This study investigated the distribution of issue attention by looking at the Edward Snowden case as a lens to demonstrate the function of social media in sustaining digital attention. The premise of our analysis was an observation of herd behavior (Banerjee, 1992; Ginneken, 1992) — that is, the collective behavior of joining a massive flow of tweets at a transient attention cycle (Downs, 1972). Fundamentally, the key aspect of our analysis concerns the role of social media platforms in sustaining the salience of an issue in public debates, given the scarcity of human attention in an increasing number of information choices (Neuman, 1990, 1986; Webster, 2014). In sum, the case of Snowden revelations epitomizes our concern over whether social media, such as Twitter, can function as an alternative platform to spur sustained attention and debate regarding important matters of civil liberty.

We found evidence in support of herd behavior. However, the results of our analysis also suggest that the mass behavior was subtler than one might suspect, as the issue clusters exhibited discrete patterns within their own unique dynamics. Thus, simply concluding that there was herd behavior in Twitter activities would downplay contextual nuances as to how issue conversations of different types were initiated and progressed, despite the overwhelming predominance of attention at a very early stage of an issue. Importantly, the flows of tweet volumes and media mention were found highly correlated in sync, displaying how deeply Twitter conversations may be embedded in the intricate progression of traditional media.
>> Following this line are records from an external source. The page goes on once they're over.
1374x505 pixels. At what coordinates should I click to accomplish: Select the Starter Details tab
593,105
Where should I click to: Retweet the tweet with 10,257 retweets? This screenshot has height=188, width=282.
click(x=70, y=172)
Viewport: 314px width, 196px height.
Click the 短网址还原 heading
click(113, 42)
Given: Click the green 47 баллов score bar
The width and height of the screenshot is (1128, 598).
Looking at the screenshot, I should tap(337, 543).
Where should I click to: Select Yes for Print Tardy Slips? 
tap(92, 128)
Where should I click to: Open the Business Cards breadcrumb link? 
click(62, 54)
One of this study’s main findings concerning the massive exodus of issue attention at the start of the Snowden-NSA revelations deserves attention. First, this finding indicates that social media discussion may not necessarily go through all phases of a traditional issue attention cycle. It appears that a social media attention cycle bypasses substantial issue development stages of ‘debates for solutions’ and ‘gradual decline of interest’ at an extremely fleeting rate [3]. The disproportionately large share of total volumes in the first quarter shows that what remains salient in the social media issue cycle may be the alarmed discovery alone — that is, the first stage after the issue is known. Related, one of the significant revelations in our data is the apparent fact that Snowden as the person seems to have overwhelmed the real story, that is the revelations about the NSA and related issues of civil liberties and privacy.
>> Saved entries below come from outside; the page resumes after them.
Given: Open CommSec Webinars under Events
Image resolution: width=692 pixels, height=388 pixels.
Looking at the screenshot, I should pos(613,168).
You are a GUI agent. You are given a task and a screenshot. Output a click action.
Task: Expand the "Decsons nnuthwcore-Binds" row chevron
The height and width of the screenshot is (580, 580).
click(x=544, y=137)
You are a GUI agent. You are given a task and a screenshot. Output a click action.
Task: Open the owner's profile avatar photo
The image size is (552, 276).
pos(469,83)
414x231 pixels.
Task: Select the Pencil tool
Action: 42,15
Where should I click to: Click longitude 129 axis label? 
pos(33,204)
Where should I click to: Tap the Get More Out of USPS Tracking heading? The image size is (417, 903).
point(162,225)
Theoretically, the results provide insight into the function of herd behavior in social media platforms. In other words, the collective behavior of Twitter use may tend to reach a tipping point so quickly and easily that the massive transfer of the conversation initiated by tweets may not necessarily carry substantial influence on individual cognition (Banerjee, 1992; Ginneken, 1992). Instead, herd behavior appears to work in such a way that information choices in Twitter gravitate toward an issue that has already gained attention. This also adds to evidence that the benefits of Twitter’s low transactional cost result in not only the massive initiation of issue conversation and information distribution, but also its swift termination, while foregoing critical stages of the issue-attention cycle.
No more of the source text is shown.